Node: 13.5 broke tap's error handling

Created on 31 Dec 2019 · 17Comments · Source: nodejs/node

Version: 13.5.0
Platform: Darwin tau.local 19.0.0 Darwin Kernel Version 19.0.0: Thu Oct 17 16:17:15 PDT 2019; root:xnu-6153.41.3~29/RELEASE_X86_64 x86_64 (but irrelevant to this issue)
Subsystem: async hooks

The change in https://github.com/nodejs/node/pull/30965 means that Node now relies on process._fatalException calling emitAfter(asyncId);

However, this cannot be done in userland code, because the emitAfter method is not exposed.

With the deprecation of domains in Node.js version 4, as far as I've been able to tell, patching process._fatalException and tracking the process flow through async hooks is the _only_ way to reliably tie an error back to a chain of continuations. (And it doesn't even work 100% reliably, because Promises break async hooks.)

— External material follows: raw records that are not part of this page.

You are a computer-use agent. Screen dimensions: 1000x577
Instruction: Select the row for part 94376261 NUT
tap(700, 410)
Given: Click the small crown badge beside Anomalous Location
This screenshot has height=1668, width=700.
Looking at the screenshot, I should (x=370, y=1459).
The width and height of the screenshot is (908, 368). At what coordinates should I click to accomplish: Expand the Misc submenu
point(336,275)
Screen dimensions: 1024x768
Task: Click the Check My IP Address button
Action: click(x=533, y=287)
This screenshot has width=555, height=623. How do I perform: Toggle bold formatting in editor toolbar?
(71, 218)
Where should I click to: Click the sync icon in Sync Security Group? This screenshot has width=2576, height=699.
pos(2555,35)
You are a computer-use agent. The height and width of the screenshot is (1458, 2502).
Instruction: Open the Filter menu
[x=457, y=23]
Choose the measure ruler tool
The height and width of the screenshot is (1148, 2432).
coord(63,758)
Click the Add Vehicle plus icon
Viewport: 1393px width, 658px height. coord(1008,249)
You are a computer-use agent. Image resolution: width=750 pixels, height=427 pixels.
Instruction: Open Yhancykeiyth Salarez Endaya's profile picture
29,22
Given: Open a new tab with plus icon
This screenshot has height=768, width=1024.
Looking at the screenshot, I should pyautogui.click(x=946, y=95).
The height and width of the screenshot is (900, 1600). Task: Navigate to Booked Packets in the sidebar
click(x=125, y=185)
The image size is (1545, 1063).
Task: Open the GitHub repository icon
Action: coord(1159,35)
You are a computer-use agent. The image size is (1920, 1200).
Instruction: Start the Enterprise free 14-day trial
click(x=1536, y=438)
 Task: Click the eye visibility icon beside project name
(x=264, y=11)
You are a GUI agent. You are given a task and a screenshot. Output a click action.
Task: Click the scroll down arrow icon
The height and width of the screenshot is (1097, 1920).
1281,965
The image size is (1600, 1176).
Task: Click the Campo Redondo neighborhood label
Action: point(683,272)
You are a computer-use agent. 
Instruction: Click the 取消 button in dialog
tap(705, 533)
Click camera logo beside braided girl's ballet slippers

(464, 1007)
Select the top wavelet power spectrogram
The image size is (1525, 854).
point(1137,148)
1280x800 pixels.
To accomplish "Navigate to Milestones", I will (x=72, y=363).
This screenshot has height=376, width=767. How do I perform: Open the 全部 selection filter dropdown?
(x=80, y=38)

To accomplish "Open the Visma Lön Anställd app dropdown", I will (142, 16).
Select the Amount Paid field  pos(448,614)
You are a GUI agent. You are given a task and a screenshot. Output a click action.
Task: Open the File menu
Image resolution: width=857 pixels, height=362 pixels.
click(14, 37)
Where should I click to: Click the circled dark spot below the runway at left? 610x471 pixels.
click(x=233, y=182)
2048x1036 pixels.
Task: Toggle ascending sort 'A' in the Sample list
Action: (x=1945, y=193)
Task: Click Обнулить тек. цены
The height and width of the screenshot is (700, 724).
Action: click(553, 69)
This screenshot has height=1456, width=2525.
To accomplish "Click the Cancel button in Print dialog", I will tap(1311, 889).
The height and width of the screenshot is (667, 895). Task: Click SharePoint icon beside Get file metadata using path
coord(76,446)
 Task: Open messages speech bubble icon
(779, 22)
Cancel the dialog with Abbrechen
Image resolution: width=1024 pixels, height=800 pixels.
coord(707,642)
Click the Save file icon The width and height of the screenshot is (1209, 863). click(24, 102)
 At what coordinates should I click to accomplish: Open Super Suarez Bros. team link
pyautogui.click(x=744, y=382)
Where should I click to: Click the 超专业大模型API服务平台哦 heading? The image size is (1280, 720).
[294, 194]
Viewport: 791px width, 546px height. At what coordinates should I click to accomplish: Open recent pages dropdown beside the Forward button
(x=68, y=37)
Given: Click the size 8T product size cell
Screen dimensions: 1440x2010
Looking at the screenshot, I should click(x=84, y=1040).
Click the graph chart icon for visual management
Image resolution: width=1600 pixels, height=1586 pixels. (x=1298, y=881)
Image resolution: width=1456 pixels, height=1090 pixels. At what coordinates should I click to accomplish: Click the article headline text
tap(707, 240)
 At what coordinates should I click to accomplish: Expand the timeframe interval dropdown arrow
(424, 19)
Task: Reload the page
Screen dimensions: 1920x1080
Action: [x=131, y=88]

For node-tap, in order to fail the appropriate test when an error is thrown or promise is rejected (most of the time, at least), I'm using async-hook-domain. I used to use domains, but was scared off by the noisy warnings.

Now, a test like this:

const t = require('tap')
t.test('failure', t => {
  throw new Error('nope')
})

which should output this:

$ node fail.js
TAP version 13
# Subtest: failure
    not ok 1 - nope
      ---
      stack: |
        Test.<anonymous> (fail.js:3:9)
      at:
        line: 3
        column: 9
        file: fail.js
        function: Test.<anonymous>
      tapCaught: testFunctionThrow
      test: failure
      source: |
        t.test('failure', t => {
          throw new Error('nope')
        --------^
        })
      ...

    1..1
    # failed 1 test
not ok 1 - failure # time=18.611ms

instead (as of 503900b4633a541ecbebc159487f775c2669f54d) outputs this:

$ node fail.js
TAP version 13
# Subtest: failure
    not ok 1 - nope
      ---
      stack: |
        Test.<anonymous> (fail.js:3:9)
      at:
        line: 3
        column: 9
        file: fail.js
        function: Test.<anonymous>
      tapCaught: testFunctionThrow
      test: failure
      source: |
        t.test('failure', t => {
          throw new Error('nope')
        --------^
        })
      ...

    1..1
    # failed 1 test
not ok 1 - failure # time=18.611ms

Error: async hook stack has become corrupted (actual: 18, expected: 1)
 1: 0x10000b8d9 node::AsyncHooks::pop_async_id(double) [/usr/local/bin/node]
 2: 0x10000189a node::InternalCallbackScope::Close() [/usr/local/bin/node]
 3: 0x10000149a node::InternalCallbackScope::~InternalCallbackScope() [/usr/local/bin/node]
 4: 0x1000b3f45 node::NodeMainInstance::Run() [/usr/local/bin/node]
 5: 0x10005e46f node::Start(int, char**) [/usr/local/bin/node]
 6: 0x7fff657932e5 start [/usr/lib/system/libdyld.dylib]
 7: 0x2

What has to happen to get error handling and continuation tracking shipped in core? The pieces are all there, they're just not exposed in any kind of useful way. I'm happy to help.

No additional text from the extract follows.